By Senator Jay Paul Gumm
Hello again, everybody! As the 2008 session of the Oklahoma Legislature nears, I am asked what it will be like. A simple question for which there is no simple answer.
This could be one of the best and most productive sessions in our state’s history. We have on the table visionary and hopeful proposals to make Oklahoma better for ourselves and generations yet unborn.
Bills have been filed that would make Oklahoma a healthier state, a better educated and more prosperous state, and a safer state. Proposals are out there that truly would change lives for the better.
Our greatest responsibility is to ensure our children have greater and better opportunities than we enjoyed. That responsibility has been met by every generation of Americans, and certainly Oklahoma is no different.
Every generation of Oklahomans has built a better future for those who followed. We have overcome natural disasters, financial collapses and challenges few other states have endured. We overcame and built the foundation for a better future. That test now falls to the 2008 session of the Legislature.
There is always the other side of the coin. This year’s session could just as easily be of the least fruitful sessions ever. With the rhetoric and venom being tossed between the two political parties, almost everyone is lowering expectations for this session.
An increasingly bitter partisan divide is on the table alongside visionary dreams and hopeful plans. This is an election year in which control of the Legislature is on the line, intensifying the natural and honest differences between the two political parties.

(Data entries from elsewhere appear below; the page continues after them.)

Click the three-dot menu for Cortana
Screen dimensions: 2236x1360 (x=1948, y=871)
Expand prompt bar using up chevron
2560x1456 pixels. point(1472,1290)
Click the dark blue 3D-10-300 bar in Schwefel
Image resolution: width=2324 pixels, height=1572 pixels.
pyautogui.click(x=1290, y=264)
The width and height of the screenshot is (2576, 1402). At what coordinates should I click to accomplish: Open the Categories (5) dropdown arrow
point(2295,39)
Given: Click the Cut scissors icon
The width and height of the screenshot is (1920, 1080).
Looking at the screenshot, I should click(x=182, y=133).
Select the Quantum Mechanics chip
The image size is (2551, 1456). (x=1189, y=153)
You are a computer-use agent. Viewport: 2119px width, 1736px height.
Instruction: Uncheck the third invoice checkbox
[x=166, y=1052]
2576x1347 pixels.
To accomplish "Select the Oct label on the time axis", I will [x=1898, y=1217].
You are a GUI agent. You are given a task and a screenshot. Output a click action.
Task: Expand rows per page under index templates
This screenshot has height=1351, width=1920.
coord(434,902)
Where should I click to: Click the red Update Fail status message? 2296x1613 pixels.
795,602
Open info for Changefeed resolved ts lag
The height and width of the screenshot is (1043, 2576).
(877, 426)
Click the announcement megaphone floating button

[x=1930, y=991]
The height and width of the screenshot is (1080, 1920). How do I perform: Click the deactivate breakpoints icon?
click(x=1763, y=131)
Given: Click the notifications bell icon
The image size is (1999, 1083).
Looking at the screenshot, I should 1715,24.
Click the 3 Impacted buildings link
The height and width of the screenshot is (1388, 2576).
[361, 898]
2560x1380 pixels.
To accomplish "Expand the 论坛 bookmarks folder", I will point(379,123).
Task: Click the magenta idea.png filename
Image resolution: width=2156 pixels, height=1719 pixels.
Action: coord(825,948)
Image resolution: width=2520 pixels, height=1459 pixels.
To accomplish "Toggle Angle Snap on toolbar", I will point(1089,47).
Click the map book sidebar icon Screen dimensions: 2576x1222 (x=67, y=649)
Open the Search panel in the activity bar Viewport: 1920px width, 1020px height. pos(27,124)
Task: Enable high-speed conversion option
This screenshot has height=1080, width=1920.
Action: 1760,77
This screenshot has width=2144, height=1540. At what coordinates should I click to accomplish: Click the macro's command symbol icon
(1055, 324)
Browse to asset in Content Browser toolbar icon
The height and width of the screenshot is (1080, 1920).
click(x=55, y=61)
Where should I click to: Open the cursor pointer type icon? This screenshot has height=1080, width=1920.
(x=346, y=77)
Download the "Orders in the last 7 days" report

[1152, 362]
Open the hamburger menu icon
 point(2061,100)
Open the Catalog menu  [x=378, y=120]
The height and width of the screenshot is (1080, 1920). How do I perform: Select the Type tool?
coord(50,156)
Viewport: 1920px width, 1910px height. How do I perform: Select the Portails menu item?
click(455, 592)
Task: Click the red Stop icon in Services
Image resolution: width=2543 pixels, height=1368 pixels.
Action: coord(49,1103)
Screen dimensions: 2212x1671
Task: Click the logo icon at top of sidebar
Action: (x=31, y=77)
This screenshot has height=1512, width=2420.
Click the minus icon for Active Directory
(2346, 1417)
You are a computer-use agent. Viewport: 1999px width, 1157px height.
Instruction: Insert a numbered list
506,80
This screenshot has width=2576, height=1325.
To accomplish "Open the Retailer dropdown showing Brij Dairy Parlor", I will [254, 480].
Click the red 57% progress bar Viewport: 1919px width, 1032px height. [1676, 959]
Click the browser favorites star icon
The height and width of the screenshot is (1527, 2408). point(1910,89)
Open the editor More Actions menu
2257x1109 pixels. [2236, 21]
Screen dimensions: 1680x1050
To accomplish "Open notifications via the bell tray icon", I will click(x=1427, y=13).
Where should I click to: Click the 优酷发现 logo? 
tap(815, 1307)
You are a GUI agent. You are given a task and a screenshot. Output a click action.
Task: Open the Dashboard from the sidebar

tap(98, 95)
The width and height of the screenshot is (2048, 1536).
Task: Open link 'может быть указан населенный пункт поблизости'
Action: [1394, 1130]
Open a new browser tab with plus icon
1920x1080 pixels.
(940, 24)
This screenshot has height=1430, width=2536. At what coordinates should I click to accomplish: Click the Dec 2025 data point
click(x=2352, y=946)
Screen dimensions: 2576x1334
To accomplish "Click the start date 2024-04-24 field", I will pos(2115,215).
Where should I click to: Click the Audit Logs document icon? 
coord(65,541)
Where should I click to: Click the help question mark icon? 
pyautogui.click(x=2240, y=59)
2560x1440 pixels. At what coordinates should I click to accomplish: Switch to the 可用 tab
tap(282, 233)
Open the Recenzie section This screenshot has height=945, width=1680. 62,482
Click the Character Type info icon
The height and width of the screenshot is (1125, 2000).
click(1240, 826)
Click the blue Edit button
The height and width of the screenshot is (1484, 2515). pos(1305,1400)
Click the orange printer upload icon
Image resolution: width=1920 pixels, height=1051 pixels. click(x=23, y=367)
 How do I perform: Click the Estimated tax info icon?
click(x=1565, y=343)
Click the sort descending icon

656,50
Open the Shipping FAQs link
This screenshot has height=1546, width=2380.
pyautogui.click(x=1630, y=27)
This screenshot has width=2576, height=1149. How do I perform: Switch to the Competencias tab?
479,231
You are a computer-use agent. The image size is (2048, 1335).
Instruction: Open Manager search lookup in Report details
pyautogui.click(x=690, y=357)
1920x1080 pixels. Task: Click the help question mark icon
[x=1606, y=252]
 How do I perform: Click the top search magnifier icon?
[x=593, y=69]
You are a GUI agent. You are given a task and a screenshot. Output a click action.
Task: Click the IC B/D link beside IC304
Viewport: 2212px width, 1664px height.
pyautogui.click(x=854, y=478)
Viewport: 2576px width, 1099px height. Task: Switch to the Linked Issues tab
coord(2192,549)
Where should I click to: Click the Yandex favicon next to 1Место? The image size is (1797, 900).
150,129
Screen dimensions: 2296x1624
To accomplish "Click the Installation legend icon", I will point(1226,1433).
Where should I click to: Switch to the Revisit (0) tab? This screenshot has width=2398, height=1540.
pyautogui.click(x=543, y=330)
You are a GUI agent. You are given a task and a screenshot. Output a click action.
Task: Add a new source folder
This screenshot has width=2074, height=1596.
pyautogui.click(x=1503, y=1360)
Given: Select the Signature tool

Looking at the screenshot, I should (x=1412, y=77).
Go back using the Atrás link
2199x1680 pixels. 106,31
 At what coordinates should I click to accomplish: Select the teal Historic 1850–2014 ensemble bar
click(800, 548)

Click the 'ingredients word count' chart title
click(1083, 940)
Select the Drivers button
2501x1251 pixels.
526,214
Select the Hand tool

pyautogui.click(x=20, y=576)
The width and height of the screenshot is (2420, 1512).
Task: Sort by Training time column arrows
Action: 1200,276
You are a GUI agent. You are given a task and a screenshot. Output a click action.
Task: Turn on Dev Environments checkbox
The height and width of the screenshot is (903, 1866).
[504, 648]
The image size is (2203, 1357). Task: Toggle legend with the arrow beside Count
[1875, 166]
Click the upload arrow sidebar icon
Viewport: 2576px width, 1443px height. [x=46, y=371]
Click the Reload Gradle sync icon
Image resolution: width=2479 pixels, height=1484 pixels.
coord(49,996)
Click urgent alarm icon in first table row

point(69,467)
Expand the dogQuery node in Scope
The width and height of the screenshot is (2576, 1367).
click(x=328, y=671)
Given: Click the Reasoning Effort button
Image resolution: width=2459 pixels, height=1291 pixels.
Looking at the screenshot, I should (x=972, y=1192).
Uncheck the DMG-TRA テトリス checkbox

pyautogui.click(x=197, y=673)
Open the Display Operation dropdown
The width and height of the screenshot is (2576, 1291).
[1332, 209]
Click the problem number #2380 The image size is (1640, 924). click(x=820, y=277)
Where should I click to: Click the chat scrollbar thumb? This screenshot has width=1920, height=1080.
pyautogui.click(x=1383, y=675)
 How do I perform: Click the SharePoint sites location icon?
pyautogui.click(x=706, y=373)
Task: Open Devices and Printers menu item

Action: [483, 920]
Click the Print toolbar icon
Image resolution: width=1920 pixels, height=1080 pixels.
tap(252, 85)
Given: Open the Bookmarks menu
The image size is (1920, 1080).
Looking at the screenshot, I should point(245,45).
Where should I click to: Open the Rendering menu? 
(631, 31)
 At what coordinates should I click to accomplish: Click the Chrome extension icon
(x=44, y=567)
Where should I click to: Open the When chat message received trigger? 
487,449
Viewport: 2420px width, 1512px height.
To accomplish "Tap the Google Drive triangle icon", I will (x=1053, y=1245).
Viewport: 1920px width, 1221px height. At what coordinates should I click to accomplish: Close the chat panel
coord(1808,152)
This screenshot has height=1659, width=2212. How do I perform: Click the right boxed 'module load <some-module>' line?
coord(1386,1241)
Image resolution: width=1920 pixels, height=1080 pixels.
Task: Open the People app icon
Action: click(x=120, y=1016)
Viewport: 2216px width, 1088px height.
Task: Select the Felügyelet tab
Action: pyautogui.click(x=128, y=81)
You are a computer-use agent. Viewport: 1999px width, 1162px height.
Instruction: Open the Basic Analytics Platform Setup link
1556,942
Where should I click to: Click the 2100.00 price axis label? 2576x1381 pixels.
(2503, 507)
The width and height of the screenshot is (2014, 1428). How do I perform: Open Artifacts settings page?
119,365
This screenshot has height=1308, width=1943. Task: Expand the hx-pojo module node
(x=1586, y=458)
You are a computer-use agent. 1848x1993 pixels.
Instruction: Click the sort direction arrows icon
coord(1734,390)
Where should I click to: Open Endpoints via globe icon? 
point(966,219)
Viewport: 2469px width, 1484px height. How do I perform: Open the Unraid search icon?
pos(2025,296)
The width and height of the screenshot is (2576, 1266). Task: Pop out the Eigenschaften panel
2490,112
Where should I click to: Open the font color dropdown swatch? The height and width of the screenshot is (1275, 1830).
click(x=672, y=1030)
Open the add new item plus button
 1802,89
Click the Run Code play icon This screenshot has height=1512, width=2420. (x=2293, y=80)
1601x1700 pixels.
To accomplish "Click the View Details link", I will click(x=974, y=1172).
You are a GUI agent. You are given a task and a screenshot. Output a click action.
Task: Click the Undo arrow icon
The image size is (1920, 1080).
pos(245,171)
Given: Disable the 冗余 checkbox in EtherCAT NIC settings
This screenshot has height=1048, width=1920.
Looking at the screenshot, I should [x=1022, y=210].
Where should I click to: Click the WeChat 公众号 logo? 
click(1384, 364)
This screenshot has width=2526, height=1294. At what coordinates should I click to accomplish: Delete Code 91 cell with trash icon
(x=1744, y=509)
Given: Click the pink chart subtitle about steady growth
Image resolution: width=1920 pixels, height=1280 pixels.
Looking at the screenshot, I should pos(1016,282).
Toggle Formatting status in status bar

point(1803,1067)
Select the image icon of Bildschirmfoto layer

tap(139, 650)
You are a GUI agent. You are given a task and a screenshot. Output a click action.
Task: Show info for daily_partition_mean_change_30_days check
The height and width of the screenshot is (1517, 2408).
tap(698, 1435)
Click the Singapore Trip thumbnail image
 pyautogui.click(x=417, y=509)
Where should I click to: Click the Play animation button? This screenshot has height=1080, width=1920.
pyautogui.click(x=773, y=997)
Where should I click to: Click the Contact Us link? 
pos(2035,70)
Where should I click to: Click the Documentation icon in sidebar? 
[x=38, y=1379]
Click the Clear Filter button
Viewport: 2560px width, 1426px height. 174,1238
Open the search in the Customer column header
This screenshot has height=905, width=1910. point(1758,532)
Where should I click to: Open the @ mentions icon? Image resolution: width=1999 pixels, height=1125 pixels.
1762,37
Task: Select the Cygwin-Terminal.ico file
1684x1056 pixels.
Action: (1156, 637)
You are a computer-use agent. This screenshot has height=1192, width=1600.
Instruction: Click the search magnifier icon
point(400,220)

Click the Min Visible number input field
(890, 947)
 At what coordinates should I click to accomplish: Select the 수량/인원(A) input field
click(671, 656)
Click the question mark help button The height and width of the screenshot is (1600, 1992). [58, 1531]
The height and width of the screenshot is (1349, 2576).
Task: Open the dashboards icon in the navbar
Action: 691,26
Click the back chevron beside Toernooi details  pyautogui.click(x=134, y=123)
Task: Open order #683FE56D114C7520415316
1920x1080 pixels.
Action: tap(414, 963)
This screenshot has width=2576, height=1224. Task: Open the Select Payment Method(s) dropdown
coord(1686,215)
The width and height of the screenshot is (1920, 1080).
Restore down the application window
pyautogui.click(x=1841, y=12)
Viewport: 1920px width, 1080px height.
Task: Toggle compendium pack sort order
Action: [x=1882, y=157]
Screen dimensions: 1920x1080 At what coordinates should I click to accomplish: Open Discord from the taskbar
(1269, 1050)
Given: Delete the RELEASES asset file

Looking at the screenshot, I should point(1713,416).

The rhetoric is at a fever pitch, and it is still two weeks before we return to the Capitol. It appears some are focusing on securing victory for a political party instead of capitalizing on opportunities to build a brighter future.
Elections are important; that is where we the people express our will about the direction of the state. Sadly, this year’s elections appear to be motivation for finger pointing and “gotcha” games. I have been working in public service for more than two decades and I have never seen as bitter partisanship as that which exists today.
Oklahomans expect us in the Legislature to keep the focus on proposals to improve the lives of the people we represent. For me, I have always worked with members of both political parties to enact policies that are good for all of Oklahoma.
It is far more important to enact good policies than to worry about who gets the credit or whose name comes first on the bill. Those things work out, because Oklahomans see through political smoke.
If the Legislature fails to focus on the future, then this session will be a failure. Oklahomans surely deserve better than that.
Thanks again for reading the “Senate Minute,” have a great week and may God bless you all.